Another interesting outcome of our study was that interactions with different insect species (mostly butterflies) were much shorter in duration, while interactions between males and females of the same species lasted the longest. Mating is regarded as a costly activity for both male and female butterflies [38], and thus different mechanisms evolved to enable butterflies to distinguish conspecifics of the opposite sex (i.e., mating partners) and of own sex (i.e., mating competitors) based on colours, pheromones, courtship pattern, etc. [39]. Hence, the ability to quickly recognise individuals of different species, which should be disregarded in mate searching, is likely to increase fitness in patrolling males.

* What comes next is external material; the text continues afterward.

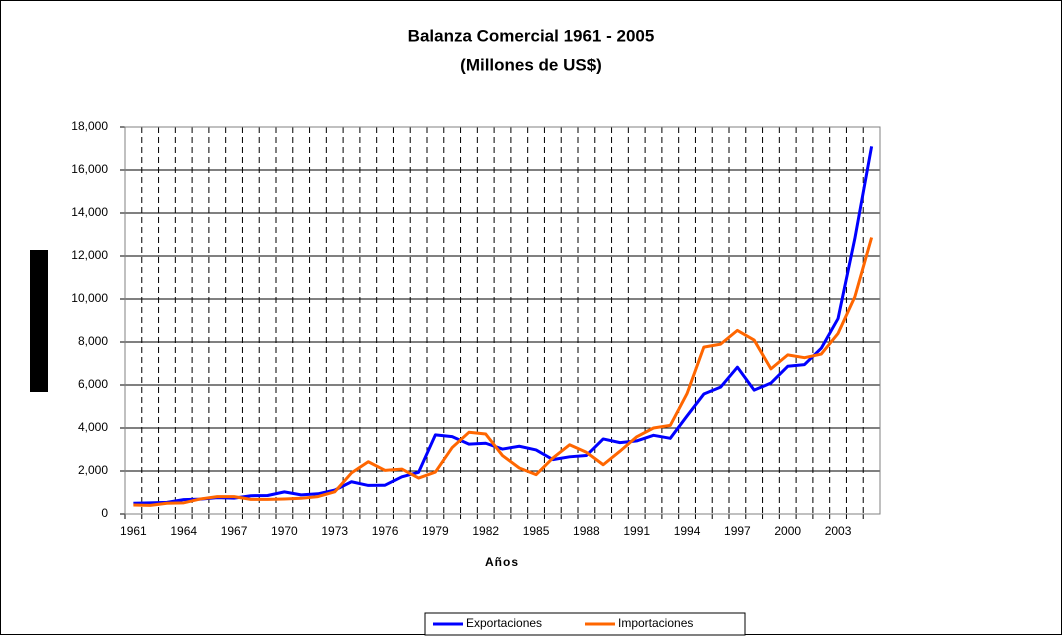 The height and width of the screenshot is (636, 1063). I want to click on y-tick-label: 12,000, so click(90, 255).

Our findings provide further evidence that the specialist P. teleius predominantly utilises flowers that resemble its larval host plant in terms of colour (from reddish to pink and purple) and shape (round to capitulum) [18]. Yellow Lotus corniculatus L. (Fabaceae) flowers were widely available in the same habitat where the tracking study was conducted, and predominantly used by another lycaenid butterfly, Polyommatus icarus (Rottemburg, 1775), but these were strictly avoided by P. teleius (authors’ unpublished results). However, it must be noted that the butterfly visual system covers the ultraviolet spectrum [40,41]; thus, colour preferences observed by humans represent an oversimplification of butterfly vision.

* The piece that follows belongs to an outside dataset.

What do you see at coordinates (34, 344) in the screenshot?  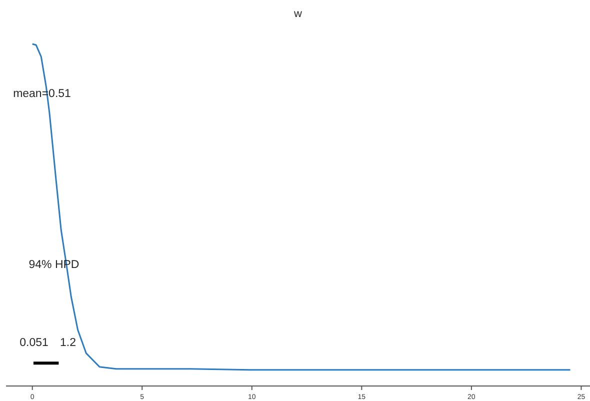 I see `annotation: 0.051` at bounding box center [34, 344].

There was a clear intersexual separation of plant resources used for feeding. Females were tightly linked to S. officinalis in their plant choice, while males tended to visit other plant species. Utilising the same plant for oviposition and nectaring by females could reduce their search time and neural processing effort; thus, it can potentially increase the efficiency of their choices and be an adaptive strategy [25]. Overall, a line of behavioural evidence from the information-processing hypothesis suggests the existence of neural limitations in insects, where processing visual cues could provide an advantage for the specialists limited to less variable resources [21,25,42]. Butterfly sexes could have different nutritional requirements, in order to facilitate optimal egg development in females and flight endurance in males [43,44]. Besides, the recorded intersexual difference in preference towards nectaring plants could also decrease intraspecific competition and be an adaptive behaviour.

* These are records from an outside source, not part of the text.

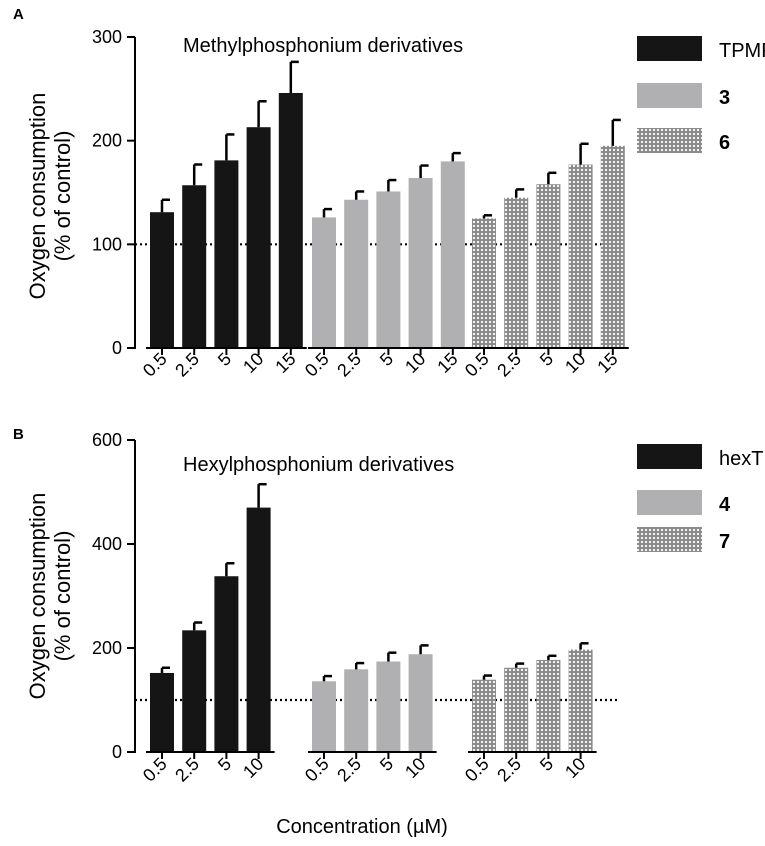 The width and height of the screenshot is (765, 846). I want to click on panel-letter-a: A, so click(18, 14).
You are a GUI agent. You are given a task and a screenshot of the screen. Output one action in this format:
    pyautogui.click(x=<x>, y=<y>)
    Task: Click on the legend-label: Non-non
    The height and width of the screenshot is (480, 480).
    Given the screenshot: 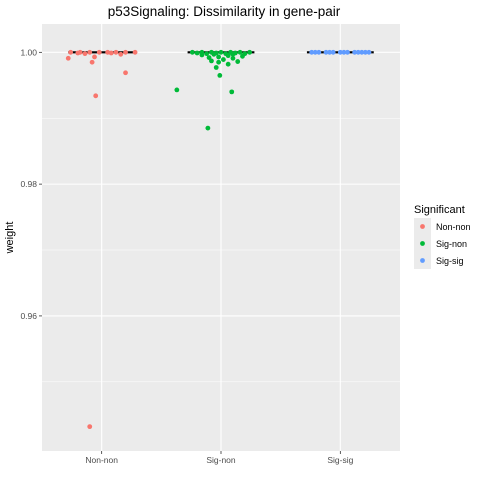 What is the action you would take?
    pyautogui.click(x=454, y=227)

There was no significant intersexual difference in average time spent in individual feeding or resting behaviours, although females apparently rested more frequently. Various factors could affect female resting behaviour in butterflies, such as prolonged resting after oviposition, misinterpreting unsuccessful oviposition as resting or female age [45,46,47]. Although no significant intersexual difference in feeding time was detected in our study (possibly due to the prevailing effect of nectaring plant choice), experimental evidence suggests that males of some butterfly species are able to feed more quickly [48,49]. We could only observe that butterflies fed shorter on S. officinalis, which was already demonstrated for females of this species [18]. Flowers of S. officinalis are small and frequently visited by P. teleius, which might quickly wear off available nectar resources, and this potentially limits the nectaring time. S. officinalis nectar is rich in amino acids and limited in carbohydrates [50]. Low carbohydrate content could also explain short feeding times, since sugar is an important chemical stimulus for nectaring in butterflies [51], provides energy for flight and increases longevity and fecundity [52,53,54]. High content of amino acids is also shown for some Asteraceae plants [50], and this plant family was a common nectaring source for P. teleius. Only recently amino acids were recognised as important nutrients for butterfly adults, although mainly in long lived species; thus, it could be interesting to explore if amino acids stimulate Phengaris nectaring [52,55].